I wish that I was there when you helped Thomas with Noah, and that I was there to help him too. I wish that I was the first person you went to when you where sad, and I wish that I was as hurt as you.
Now that is selfish.
You have such an amazing bond with jay and Thomas and miles. You guys have gone through it all together, I'm pretty sure you even broke apart at one point.
Since I've become friends with you all, a lot of stuff has happened. I never really realized it but, I've been through some stuff with you too!
I don't know what happened with miles and Lucy in the past, but since I started hanging out with you, you all have made up and become friends again.
You finally got out of your families house, and moved in with Thomas. That was a big step, and it's been hurting you just about as much as it's been helping you.
You went to the mental hospital, and it didn't go horribly, but it was nicer there than it is here. Mori also went to the hospital, and she feels the same about coming back to reality.
You broke up with the two people you where with when we became friends, and you were so upset and suicidal, that it made me cry. I'm glad that I cried, it's one of the only ways that I can show how much I care.
You and Thomas and jay went and stayed in a hotel and smoked and drank a ton!
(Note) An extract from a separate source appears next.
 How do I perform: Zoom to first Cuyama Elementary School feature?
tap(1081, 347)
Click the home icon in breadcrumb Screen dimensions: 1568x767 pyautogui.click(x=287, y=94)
And you did some stuff with Thomas, and I'm honestly pretty sure you regret it, but you've never said that so I won't assume.
Me and you went to get bubble tea and sat on the roof of the parking garage. I think about that day all of the time, it really makes me miss summer.
I love it when it's warm. We can hang out at night, and go downtown without freezing. In fact, we get a little too warm! I want to sneak out one night and hang out with you.
I'm really excited for the summer, we are making so many plans! I want to go on a road trip with you all so bad, I can't even express how much I want that. I want to take you and mori to Georgia, and have so many fun nights.
We could sneak out and go down to the lake to swim! I really hope you can come! I want to spend the rest of my life with you all, but I can't.
I can't spend much more time with you, because I don't belong with you. You, jay, Thomas, miles, and grace. I think that is how it should be, and you Thomas and jay should move in together.
I wonder if you avoid talking about future plans when I'm around, because you know they don't include me? I wonder if you get annoyed whenever I talk. I wonder if you don't even want me around in the first place.
I wonder if you think I'm ugly but only say I'm not because you don't want to offend me. I wouldn't be offended, seriously. I think that I value your opinions over my own any day.
In fact, I don't value my own opinions at all. I think that what I want doesn't really matter, so the best I can do is starve myself to do exactly what I don't want.
Dude, I love food! Seriously. It's one of the many reasons that I don't eat it. Because I want to! I need to resist urges, this body only looks like this because I don't eat. And it's really the only thing that I can take pride in sometimes, so I'm sorry that I don't want to eat.
Anyways, I've gotten really off topic, but this is my letter to you Daniel. I'm really sorry that I was never enough, and I'm sorry if I ever caused you stress. I love you a bunch, and if you are reading this, I'm sorry.
Something must have gone terribly wrong.